En un mundo bombardeado de tips, consejos y acceso a la información como nunca antes visto, la responsabilidad que ha caído sobre nosotros los padres de estar presentes en todo momento de la vida de nuestros hijos puede ser confusa y abrumadora. Ante este escenario, es lógico que nos preguntemos en qué medida es válido dejar a los niños solos o si acaso esta postura es realmente recomendable hoy en día. 

La soledad en los niños, entendiendo por “soledad” aquellos momentos en donde existe nula intervención adulta sobre su conducta, es un proceso recomendable y absolutamente esencial para el desarrollo de su mente y psique. 

Ya nos había dicho Margaret Mahler, pionera de la psicología infantil, que desde que nacen, los niños no se distinguen de sí mismos y sus principales figuras cercanas. Poco a poco y con ayuda del entorno y su maduración cognitiva, comienzan a darse cuenta que en realidad son seres distintos y separados de quienes los han criado. A este proceso se le conoce como separación-individuación, que vuelve a ocurrir de formas distintas con nuestros adolescentes y su necesidad de no parecerse a sus papás. 

Es justo ese proceso en el que el juego y la dimensión lúdica de un niño cobran importancia: el juego se convierte en una herramienta que refuerza esta noción de individualidad y promueve la creación de un mundo personal y privado. 

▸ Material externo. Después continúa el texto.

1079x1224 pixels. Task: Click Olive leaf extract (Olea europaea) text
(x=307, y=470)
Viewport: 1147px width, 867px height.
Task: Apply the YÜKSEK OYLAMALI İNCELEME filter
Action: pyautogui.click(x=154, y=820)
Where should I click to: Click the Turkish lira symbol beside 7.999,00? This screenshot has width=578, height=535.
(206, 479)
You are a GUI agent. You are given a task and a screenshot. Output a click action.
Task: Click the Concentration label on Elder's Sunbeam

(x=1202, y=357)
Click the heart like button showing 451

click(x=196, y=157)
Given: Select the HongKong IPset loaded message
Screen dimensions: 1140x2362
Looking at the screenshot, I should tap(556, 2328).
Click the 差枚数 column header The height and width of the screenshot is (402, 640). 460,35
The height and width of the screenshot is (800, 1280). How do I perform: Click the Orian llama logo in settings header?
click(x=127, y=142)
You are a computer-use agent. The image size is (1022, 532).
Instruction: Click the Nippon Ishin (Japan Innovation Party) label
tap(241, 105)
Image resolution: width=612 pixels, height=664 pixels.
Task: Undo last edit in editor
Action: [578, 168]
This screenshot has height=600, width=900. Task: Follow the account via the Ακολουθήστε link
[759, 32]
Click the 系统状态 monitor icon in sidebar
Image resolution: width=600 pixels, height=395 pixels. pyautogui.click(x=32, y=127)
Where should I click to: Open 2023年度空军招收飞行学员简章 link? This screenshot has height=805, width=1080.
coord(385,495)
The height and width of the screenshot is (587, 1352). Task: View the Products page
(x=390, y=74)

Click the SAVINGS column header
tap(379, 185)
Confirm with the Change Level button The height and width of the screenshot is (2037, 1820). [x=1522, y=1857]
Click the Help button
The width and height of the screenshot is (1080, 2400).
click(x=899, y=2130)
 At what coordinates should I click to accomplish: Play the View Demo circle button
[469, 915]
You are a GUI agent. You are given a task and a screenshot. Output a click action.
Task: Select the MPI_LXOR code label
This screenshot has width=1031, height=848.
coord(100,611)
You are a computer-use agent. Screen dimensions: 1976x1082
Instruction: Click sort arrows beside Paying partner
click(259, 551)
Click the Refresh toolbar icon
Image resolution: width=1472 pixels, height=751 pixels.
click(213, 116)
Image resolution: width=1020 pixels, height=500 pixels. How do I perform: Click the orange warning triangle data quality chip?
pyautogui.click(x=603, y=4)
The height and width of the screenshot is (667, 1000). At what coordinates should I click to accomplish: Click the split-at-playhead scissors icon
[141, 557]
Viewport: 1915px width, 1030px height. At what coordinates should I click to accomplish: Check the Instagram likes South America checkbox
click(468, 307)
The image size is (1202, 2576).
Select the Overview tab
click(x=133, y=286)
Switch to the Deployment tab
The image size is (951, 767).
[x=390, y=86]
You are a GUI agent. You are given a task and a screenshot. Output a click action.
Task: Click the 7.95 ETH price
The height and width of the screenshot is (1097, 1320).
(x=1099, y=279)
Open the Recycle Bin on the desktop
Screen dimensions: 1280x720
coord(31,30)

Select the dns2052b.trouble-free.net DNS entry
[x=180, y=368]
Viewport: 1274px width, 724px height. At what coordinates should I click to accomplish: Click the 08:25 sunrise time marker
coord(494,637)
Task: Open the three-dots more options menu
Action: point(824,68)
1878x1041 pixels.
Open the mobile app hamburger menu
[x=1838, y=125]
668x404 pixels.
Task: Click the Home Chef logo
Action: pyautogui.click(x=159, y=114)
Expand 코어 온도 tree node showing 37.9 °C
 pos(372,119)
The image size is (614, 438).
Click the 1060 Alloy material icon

Todos tenemos vagos recuerdos de nuestras fantasías de infancia y cómo las interpretábamos jugando: unos eran superhéroes, otros papás, otros veterinarios... las historias eran inmensas y tan variadas como la infinita imaginación de cada mente. Ahora, imagínense por un momento que durante esos episodios, llegaba alguno de tus papás a decirte que así no se usaba tal crayola o por qué no mejor pensar tal o cual cosa... lo inocente y tierno de ese momento se hubiera perdido, ¿a poco no?

Con esto no estoy recomendando que dejemos a nuestros hijos desatendidos ni mucho menos, pero que sí les permitamos ese espacio de soledad supervisada para jugar. Démosles la oportunidad de usar su imaginación como quieran y los juguetes cómo mejor les parezca. Con esto los ayudamos a crear conexiones neuronales y afectivas; es permitirles regresar a nuestros brazos contando con esa libertad.

Así que la próxima vez que nuestros hijos se encuentren hablando solos, sentados en el piso y haciendo uso de las cosas que les compramos, evitemos la tentación de interrumpir o participar y disfrutemos junto con ellos admirando este proceso.